Mengelola aspirasi massa demonstran bukanlah perkara sederhana. Dibutuhkan prinsip kualitas utama sebagai seorang mediator publik:
1. Membuka Diri dan Menghadirkan Diri Secara Langsung,
2. Mendengar dengan hati tanpa penghakiman,
3. Menjadi Mediator Emosi Dan Arah Aksi,
4. Mengambil Peran Komunikatif Kepada Publik,
5. Mengutamakan Prinsip Injil Damai dan Keadilan.
6. Berani Mengambil Resiko Pribadi,
7. Membina Hubungan Baik Dengan Semua Pihak
8. Mengingatkan Kepada Semua Pihak Bahwa Tindakan Kita Dilihat Oleh Tuhan
Kedelapan unsur ini terwujud nyata dalam tindakan Ketua Sinode GKI pada hari itu. Beliau bukan hanya sekadar menjadi pemimpin formal gereja, tetapi menjelma sebagai figur moral dan spiritual yang mampu meredam gejolak sosial dengan pendekatan damai. Ia mengambil risiko besar, mengesampingkan kepentingan pribadi dan institusional demi menciptakan Papua yang damai.
################
→ **SOAL DAN TUGAS**
A – Ganti "Ketua Sinode GKI" dengan "Pemimpin Sinode GKI" pada bagian kutipan teks mulai "6. Berani Mengambil" sampai "Papua yang damai.", lalu tulis ulang bagian itu.
B – Ringkaslah kutipan teks dalam dua kalimat.

→ **DATA YANG DITAMPILKAN**
################
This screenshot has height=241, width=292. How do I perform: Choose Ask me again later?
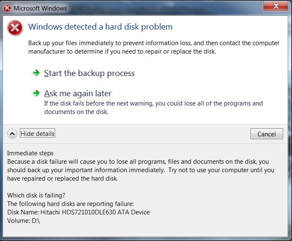tap(78, 93)
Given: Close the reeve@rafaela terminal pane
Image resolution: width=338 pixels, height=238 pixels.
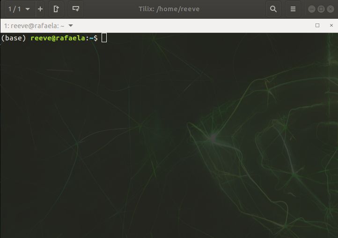Looking at the screenshot, I should pos(330,25).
################
→ **HASIL TIAP TUGAS**
A –
6. Berani Mengambil Resiko Pribadi,
7. Membina Hubungan Baik Dengan Semua Pihak
8. Mengingatkan Kepada Semua Pihak Bahwa Tindakan Kita Dilihat Oleh Tuhan
Kedelapan unsur ini terwujud nyata dalam tindakan Pemimpin Sinode GKI pada hari itu. Beliau bukan hanya sekadar menjadi pemimpin formal gereja, tetapi menjelma sebagai figur moral dan spiritual yang mampu meredam gejolak sosial dengan pendekatan damai. Ia mengambil risiko besar, mengesampingkan kepentingan pribadi dan institusional demi menciptakan Papua yang damai.

B – Mengelola aspirasi massa demonstran membutuhkan delapan prinsip kualitas sebagai mediator publik, antara lain mendengar tanpa penghakiman, berani mengambil risiko pribadi, dan membina hubungan baik dengan semua pihak. Kedelapan unsur itu terwujud dalam tindakan Ketua Sinode GKI, yang tampil sebagai figur moral dan spiritual yang meredam gejolak sosial dengan pendekatan damai demi Papua yang damai.